** Start RECORD SET **

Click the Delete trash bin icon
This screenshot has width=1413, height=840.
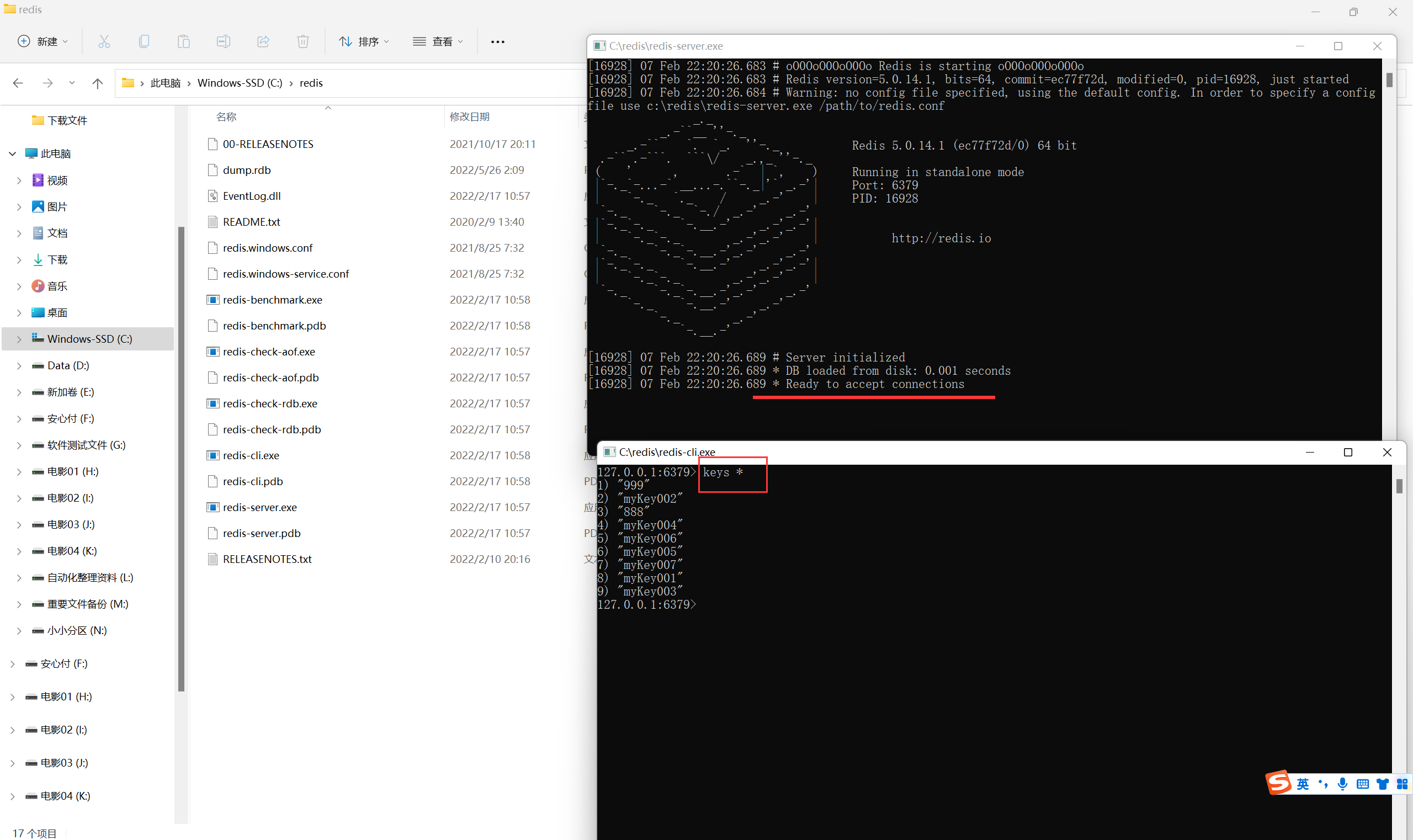point(303,41)
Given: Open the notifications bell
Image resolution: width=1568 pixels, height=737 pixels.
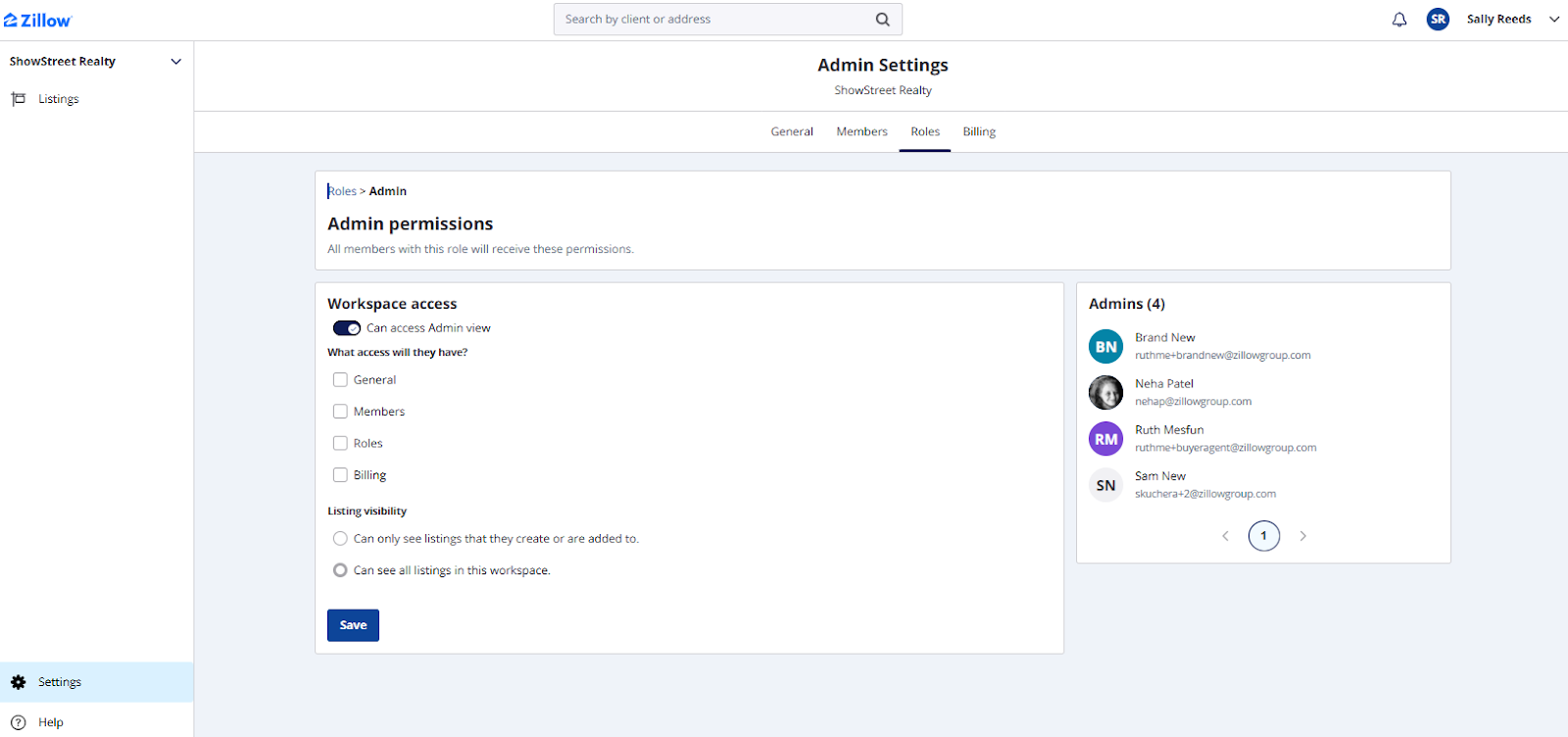Looking at the screenshot, I should point(1399,20).
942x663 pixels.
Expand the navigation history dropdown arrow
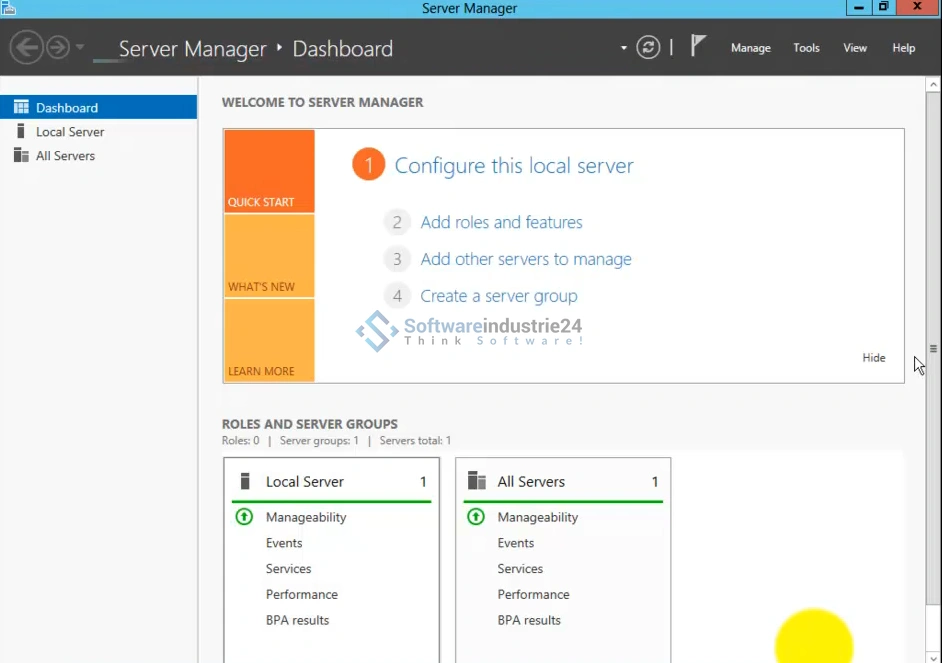pyautogui.click(x=80, y=48)
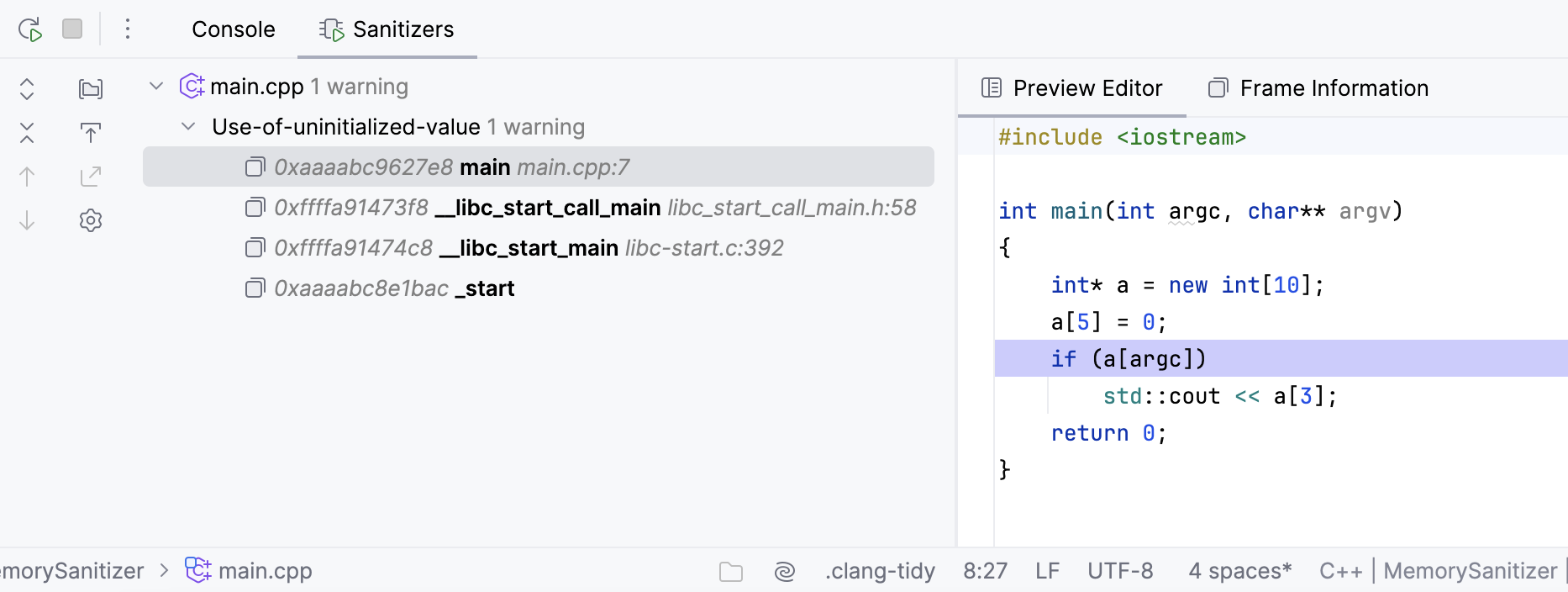This screenshot has width=1568, height=592.
Task: Select the __libc_start_call_main stack frame
Action: click(581, 208)
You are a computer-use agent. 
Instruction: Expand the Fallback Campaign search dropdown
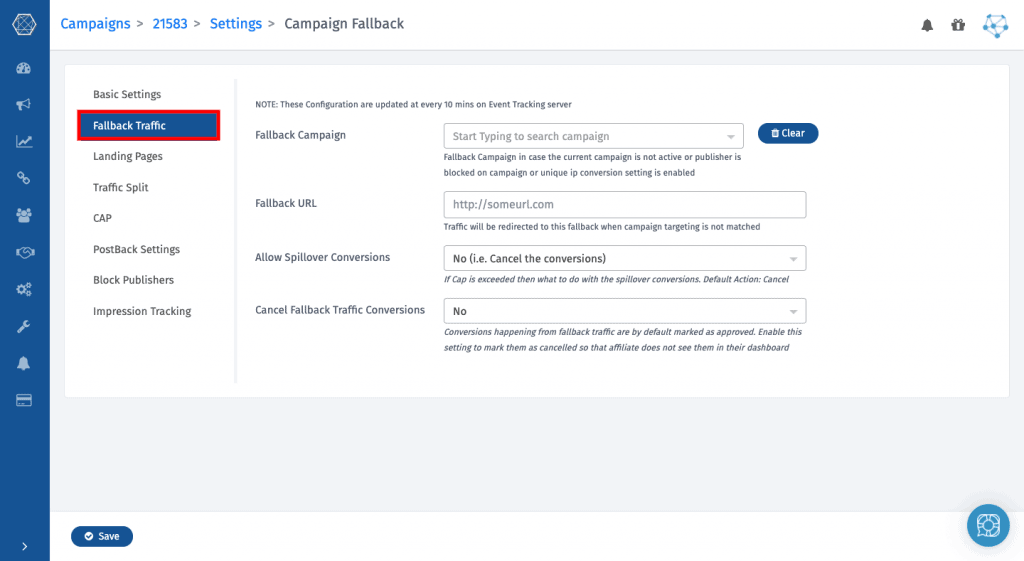[x=593, y=136]
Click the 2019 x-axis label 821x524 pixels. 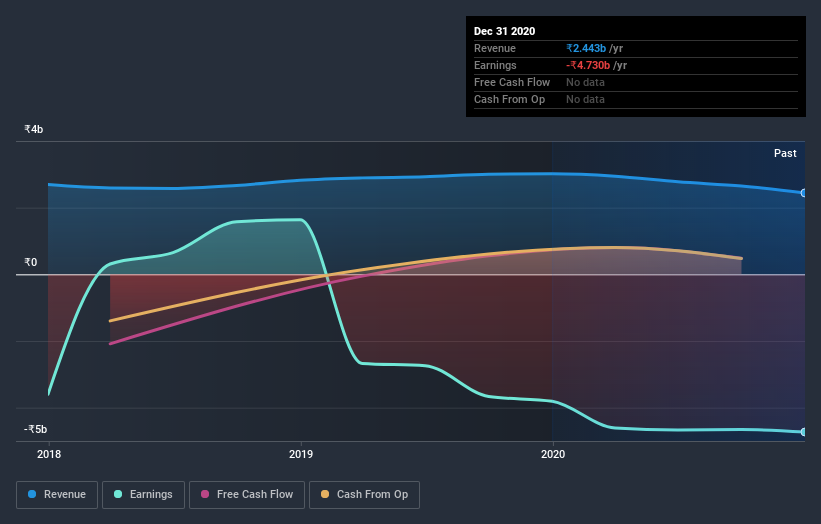tap(301, 454)
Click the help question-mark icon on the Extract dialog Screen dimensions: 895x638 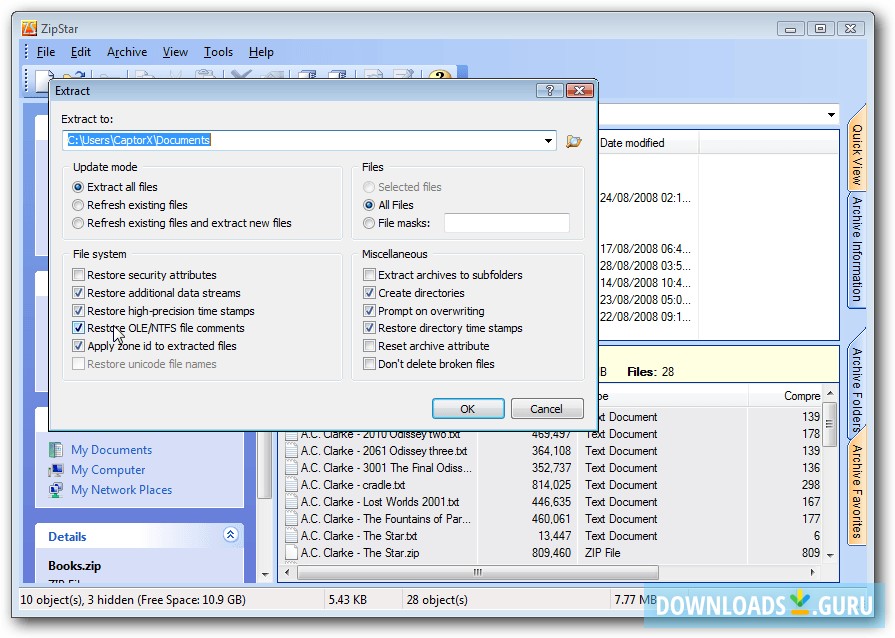pyautogui.click(x=548, y=90)
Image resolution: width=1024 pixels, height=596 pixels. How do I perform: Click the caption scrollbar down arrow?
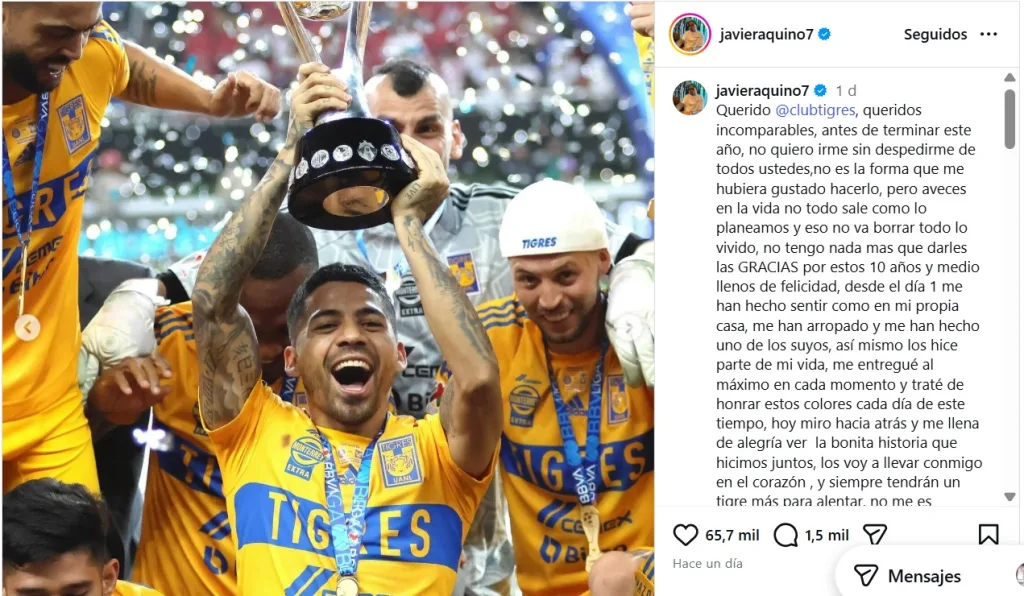(x=1010, y=497)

** End RECORD SET **

§ EXERCISE GOAL:
Write out the records again, starting at the very beginning and ending at the line that contains "Looking at the", with both ends included. Leave the pictures out of your answer.

§ CORRECT ANSWER:
Click the Delete trash bin icon
This screenshot has width=1413, height=840.
point(303,41)
Given: Open the notifications bell
Image resolution: width=1568 pixels, height=737 pixels.
Looking at the screenshot, I should point(1399,20).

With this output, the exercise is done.